Which lines of the records hold the string "computer"? Report only how many of them there are.
START Information provided
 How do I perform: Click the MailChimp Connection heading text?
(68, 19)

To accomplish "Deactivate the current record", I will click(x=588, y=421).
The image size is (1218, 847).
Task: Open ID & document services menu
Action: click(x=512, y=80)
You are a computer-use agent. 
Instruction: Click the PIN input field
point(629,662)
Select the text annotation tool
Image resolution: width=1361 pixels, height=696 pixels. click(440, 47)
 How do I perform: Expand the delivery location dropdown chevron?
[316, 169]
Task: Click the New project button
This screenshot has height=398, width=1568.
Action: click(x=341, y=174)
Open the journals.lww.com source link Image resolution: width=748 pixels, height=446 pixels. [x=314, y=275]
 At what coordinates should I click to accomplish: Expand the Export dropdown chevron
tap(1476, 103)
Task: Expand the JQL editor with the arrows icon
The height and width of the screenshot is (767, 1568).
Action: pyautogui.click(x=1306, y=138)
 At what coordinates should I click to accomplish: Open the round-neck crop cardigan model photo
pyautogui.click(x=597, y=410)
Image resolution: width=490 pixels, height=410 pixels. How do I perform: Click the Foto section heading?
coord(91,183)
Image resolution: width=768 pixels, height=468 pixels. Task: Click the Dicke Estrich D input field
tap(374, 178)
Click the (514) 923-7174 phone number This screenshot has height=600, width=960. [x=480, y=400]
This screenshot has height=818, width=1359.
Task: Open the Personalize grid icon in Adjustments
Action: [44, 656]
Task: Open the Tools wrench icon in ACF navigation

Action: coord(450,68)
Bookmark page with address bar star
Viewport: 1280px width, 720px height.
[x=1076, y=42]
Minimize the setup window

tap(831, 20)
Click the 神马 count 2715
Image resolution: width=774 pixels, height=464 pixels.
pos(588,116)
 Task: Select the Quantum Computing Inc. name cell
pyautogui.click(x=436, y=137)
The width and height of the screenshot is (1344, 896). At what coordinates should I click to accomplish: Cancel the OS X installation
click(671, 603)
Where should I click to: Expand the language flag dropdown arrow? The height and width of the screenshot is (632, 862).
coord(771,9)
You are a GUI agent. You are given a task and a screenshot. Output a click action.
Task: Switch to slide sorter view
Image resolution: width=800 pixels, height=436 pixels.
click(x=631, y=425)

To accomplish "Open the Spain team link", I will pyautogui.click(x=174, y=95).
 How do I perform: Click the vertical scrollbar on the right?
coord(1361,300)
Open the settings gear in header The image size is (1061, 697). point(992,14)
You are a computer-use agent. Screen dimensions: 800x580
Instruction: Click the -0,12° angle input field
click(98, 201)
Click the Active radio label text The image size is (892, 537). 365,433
END Information provided
▶ _Task response_
2